---
name: think-red-team-light
description: Produces an adversarial critique by constructing the strongest case against a proposal or thesis (the best objections an intelligent adversary would raise), then judging which objections actually land and what would rebut them. Use when a plan has too-easy consensus and needs pressure-testing, or to steelman the opposition before committing.
license: Apache-2.0
metadata:
  id: thinking-framework-skills.red-team-light
  family: assumption-and-belief-challenge
  evidence-tier: "P"
  version: 0.1.0
  standard: "0.8"
---
<!-- thinking-framework-skills | https://github.com/product-on-purpose/thinking-framework-skills | Apache-2.0 -->
# Red Team Light

Plans that reach easy consensus go untested.
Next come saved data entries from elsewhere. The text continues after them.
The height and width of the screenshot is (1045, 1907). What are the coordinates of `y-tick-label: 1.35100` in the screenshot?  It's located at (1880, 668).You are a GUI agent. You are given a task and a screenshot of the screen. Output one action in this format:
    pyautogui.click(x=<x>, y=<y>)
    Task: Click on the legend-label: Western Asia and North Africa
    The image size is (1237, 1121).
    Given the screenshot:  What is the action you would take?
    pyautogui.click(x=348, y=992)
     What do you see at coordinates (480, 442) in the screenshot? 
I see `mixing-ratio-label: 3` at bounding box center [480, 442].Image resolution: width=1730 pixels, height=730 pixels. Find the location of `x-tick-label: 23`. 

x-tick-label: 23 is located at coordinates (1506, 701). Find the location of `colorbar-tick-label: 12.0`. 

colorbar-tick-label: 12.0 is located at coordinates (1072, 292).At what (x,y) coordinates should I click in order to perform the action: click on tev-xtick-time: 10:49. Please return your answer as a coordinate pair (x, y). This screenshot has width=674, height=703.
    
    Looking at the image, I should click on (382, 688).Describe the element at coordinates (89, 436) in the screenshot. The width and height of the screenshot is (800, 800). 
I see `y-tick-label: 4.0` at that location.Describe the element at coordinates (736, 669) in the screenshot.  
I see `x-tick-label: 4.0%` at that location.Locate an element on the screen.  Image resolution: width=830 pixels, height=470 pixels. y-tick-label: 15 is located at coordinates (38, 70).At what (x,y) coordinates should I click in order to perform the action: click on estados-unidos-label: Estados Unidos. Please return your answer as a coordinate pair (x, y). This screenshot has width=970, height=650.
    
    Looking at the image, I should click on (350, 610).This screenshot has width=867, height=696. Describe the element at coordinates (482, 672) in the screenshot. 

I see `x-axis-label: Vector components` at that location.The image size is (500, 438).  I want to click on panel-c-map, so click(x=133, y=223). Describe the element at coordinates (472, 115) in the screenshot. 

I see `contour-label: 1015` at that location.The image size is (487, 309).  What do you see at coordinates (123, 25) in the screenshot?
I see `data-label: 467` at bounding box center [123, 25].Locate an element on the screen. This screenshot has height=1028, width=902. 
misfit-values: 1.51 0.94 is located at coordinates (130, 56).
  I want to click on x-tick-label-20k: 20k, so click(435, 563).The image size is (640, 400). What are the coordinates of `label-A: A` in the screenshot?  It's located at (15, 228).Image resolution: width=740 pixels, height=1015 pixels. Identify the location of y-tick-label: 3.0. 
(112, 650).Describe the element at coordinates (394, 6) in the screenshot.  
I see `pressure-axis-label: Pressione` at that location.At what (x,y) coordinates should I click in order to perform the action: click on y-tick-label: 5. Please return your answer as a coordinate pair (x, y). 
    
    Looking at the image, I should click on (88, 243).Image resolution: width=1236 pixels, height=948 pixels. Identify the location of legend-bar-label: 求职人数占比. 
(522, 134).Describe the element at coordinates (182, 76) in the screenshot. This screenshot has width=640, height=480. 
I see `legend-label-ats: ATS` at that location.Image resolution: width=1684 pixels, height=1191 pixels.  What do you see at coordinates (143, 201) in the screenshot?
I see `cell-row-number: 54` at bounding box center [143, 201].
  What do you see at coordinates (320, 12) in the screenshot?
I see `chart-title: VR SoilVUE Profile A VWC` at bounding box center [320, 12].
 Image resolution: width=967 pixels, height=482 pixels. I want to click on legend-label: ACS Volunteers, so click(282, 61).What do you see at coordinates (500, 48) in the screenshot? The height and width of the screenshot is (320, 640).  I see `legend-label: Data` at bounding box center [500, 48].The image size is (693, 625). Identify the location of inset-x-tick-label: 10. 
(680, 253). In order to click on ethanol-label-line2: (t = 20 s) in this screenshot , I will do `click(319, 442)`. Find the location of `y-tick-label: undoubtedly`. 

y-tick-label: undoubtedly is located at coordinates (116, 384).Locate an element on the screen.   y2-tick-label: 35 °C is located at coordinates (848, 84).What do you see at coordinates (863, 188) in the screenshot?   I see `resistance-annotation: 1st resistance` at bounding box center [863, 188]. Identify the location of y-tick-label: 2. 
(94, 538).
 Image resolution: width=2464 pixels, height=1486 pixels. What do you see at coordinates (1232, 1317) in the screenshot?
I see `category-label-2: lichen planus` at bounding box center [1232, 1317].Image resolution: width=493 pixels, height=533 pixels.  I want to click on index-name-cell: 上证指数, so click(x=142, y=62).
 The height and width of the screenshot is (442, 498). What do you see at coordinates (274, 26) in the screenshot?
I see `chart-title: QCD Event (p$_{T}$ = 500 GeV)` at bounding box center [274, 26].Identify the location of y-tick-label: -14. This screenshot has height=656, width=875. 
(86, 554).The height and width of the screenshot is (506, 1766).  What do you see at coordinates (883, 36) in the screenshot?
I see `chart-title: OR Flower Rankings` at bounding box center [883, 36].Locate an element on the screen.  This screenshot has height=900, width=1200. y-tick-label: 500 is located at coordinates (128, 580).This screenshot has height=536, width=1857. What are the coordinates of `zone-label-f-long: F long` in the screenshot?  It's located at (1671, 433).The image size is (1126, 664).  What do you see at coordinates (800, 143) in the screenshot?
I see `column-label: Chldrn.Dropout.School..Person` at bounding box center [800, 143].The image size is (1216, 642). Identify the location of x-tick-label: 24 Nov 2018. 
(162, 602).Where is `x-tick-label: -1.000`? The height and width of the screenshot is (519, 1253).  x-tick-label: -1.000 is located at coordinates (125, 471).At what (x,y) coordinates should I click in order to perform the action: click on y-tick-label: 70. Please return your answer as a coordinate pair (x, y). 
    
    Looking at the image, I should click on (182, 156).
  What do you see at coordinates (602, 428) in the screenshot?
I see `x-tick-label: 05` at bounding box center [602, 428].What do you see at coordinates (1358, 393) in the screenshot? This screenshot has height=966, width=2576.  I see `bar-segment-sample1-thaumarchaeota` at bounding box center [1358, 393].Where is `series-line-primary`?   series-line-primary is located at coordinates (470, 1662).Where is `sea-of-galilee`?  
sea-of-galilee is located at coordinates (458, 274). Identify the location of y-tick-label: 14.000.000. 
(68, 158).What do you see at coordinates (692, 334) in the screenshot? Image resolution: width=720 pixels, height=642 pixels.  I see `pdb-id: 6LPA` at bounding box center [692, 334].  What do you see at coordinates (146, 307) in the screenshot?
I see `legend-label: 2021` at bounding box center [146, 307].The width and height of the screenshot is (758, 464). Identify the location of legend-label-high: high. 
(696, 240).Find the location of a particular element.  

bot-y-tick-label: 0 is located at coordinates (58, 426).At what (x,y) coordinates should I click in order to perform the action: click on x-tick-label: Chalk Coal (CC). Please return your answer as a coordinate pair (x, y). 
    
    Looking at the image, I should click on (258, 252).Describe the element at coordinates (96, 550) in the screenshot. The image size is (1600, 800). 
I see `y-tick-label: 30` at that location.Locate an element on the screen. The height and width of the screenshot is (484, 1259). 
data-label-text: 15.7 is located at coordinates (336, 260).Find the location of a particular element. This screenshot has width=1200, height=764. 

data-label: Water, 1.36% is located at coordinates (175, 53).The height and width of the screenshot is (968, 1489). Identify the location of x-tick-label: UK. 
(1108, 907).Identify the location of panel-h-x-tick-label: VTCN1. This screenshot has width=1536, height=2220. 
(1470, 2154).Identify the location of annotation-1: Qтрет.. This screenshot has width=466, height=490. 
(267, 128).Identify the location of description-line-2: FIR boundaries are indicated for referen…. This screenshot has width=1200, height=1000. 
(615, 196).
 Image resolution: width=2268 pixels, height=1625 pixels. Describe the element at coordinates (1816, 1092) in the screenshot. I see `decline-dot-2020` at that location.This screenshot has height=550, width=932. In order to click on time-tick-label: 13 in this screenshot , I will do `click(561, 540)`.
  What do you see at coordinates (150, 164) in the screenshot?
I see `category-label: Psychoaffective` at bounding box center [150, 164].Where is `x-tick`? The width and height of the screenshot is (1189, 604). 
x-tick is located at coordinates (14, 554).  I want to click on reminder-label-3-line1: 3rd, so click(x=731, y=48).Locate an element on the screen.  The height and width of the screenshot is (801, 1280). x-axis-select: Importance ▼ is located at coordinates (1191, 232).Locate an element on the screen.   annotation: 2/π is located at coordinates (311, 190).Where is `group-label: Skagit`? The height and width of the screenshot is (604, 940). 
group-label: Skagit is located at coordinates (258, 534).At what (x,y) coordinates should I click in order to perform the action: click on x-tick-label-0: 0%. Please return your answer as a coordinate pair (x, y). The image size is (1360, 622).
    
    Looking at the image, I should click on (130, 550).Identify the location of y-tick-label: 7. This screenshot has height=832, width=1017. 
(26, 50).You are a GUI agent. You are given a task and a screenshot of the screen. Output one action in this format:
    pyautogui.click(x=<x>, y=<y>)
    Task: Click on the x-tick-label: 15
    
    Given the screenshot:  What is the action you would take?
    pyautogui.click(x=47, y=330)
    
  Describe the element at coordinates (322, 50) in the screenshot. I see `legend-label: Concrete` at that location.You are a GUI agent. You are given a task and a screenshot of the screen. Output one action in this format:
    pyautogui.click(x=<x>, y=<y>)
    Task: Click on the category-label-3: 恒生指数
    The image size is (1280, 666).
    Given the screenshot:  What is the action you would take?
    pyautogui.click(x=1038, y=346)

This skill suspends the cooperative stance and constructs the strongest case against a single proposal or thesis: the best objections a motivated, intelligent adversary would raise (steelman, not strawman), then judges which land and what would rebut them. The output is an **adversarial critique**. Honest limit: an AI red team is constructed, role-played dissent, and role-played dissent does not match genuine dissent (Nemeth) - so for high stakes it flags whether a real dissenting view should be sought, not just the model's.

## When to Use

- A plan has too-easy consensus and nobody is really arguing the other side.
- Before committing to a strong thesis or recommendation.
- To pressure-test the agent's own confident output.

## When NOT to Use

- When the team needs alignment and buy-in more than another critique.
- When you need failure causes over time (use premortem) or a rounded multi-lens view (use parallel perspectives).
- If it would only produce performative contrarianism rather than the strongest objections.

## Instructions

When asked to red team, follow these steps:

1. **State the thesis fairly** in one or two sentences - the proposal being attacked, in its strongest honest form.
2. **Build the strongest objections.** Adopt a genuinely adversarial stance and construct the best case against it: where it is weakest, what an informed critic or competitor would attack, what evidence cuts against it. Steelman, do not strawman.
3. **Rank by force.** Order the objections by how much damage they do if true, not by how easy they are to raise.
4. **Test each.** For the top objections, state how the thesis would have to answer them, and whether it plausibly can.
5. **Verdict.** Say which objections are decisive (would sink or substantially change the plan) and which are survivable. For high stakes, note whether a real, independent dissenting view should be sought, given this is constructed dissent.
6. **Emit the critique** per `references/TEMPLATE.md`.

## Output Format

Use the template in `references/TEMPLATE.md`. The deliverable is the ranked objections with verdicts, not prose.

## Quality Checklist

Before finalizing, verify:

- [ ] Objections are steelmanned (strongest form), not strawmen.
- [ ] They are ranked by force, not by ease.
- [ ] Each top objection has how the thesis must answer it.
- [ ] The verdict names which objections are decisive.
- [ ] It notes whether genuine (not constructed) dissent should be sought for high stakes.
- [ ] The output is the adversarial critique artifact, not prose.

## Evidence

Tier **P** (flagged). Adversarial review (red teaming, from military/intelligence/security practice) surfaces objections cooperative review misses. But Nemeth et al. (2001) found role-played dissent does not replicate the reasoning gains of authentic dissent, and an AI red team is constructed dissent, so it is a blind-spot finder, not a substitute for a real dissenter. Evidence is transferred from human contexts, not AI-validated. Full grading: `evidence/dossier.md`.

## Examples

See `references/EXAMPLE.md` for a completed critique.